{Reference Type}: Journal Article
{Title}: NPY-mediated synaptic plasticity in the extended amygdala prioritizes feeding during starvation.
{Author}: Dodt S;Widdershooven NV;Dreisow ML;Weiher L;Steuernagel L;Wunderlich FT;Brüning JC;Fenselau H;
{Journal}: Nat Commun
{Volume}: 15
{Issue}: 1
{Year}: 2024 Jun 27
{Factor}: 17.694
{DOI}: 10.1038/s41467-024-49766-0
{Abstract}: Efficient control of feeding behavior requires the coordinated adjustment of complex motivational and affective neurocircuits.
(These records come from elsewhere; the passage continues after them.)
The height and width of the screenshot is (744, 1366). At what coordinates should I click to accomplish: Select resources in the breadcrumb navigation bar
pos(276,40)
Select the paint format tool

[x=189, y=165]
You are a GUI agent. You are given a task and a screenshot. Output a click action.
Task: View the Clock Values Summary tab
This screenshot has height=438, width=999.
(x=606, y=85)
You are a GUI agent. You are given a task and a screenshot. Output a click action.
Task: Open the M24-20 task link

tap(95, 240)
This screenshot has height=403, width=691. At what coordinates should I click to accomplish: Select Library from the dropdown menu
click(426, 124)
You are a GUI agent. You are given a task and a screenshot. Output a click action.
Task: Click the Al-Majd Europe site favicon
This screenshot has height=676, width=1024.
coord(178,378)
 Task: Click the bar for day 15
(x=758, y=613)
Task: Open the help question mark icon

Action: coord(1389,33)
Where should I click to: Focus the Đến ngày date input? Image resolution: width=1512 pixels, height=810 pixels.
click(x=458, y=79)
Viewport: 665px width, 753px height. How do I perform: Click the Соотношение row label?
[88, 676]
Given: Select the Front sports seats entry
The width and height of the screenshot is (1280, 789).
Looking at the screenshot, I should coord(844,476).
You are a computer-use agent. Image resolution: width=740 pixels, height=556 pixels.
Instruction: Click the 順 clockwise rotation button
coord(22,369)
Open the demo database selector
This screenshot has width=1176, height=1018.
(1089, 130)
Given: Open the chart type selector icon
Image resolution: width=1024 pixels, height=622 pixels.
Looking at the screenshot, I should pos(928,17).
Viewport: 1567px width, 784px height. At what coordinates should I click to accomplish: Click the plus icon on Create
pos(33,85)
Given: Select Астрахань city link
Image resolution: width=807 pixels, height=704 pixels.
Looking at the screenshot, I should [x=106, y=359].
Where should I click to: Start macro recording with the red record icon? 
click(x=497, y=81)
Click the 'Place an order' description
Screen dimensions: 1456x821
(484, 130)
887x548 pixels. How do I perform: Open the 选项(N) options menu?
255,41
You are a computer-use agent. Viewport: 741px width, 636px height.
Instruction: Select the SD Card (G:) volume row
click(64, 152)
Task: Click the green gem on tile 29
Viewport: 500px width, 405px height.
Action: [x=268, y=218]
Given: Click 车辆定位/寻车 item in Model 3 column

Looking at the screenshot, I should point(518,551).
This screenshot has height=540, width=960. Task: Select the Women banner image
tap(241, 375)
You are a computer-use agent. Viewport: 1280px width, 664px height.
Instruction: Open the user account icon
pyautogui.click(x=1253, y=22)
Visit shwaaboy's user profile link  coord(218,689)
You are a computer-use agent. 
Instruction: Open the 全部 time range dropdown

Neuropeptides from energy-sensing hypothalamic neurons are potent feeding modulators, but how these endogenous signals shape relevant circuits remains unclear. Here, we examine how the orexigenic neuropeptide Y (NPY) adapts GABAergic inputs to the bed nucleus of the stria terminalis (BNST). We find that fasting increases synaptic connectivity between agouti-related peptide (AgRP)-expressing 'hunger' and BNST neurons, a circuit that promotes feeding. In contrast, GABAergic input from the central amygdala (CeA), an extended amygdala circuit that decreases feeding, is reduced. Activating NPY-expressing AgRP neurons evokes these synaptic adaptations, which are absent in NPY-deficient mice. Moreover, fasting diminishes the ability of CeA projections in the BNST to suppress food intake, and NPY-deficient mice fail to decrease anxiety in order to promote feeding. Thus, AgRP neurons drive input-specific synaptic plasticity, enabling a selective shift in hunger and anxiety signaling during starvation through NPY.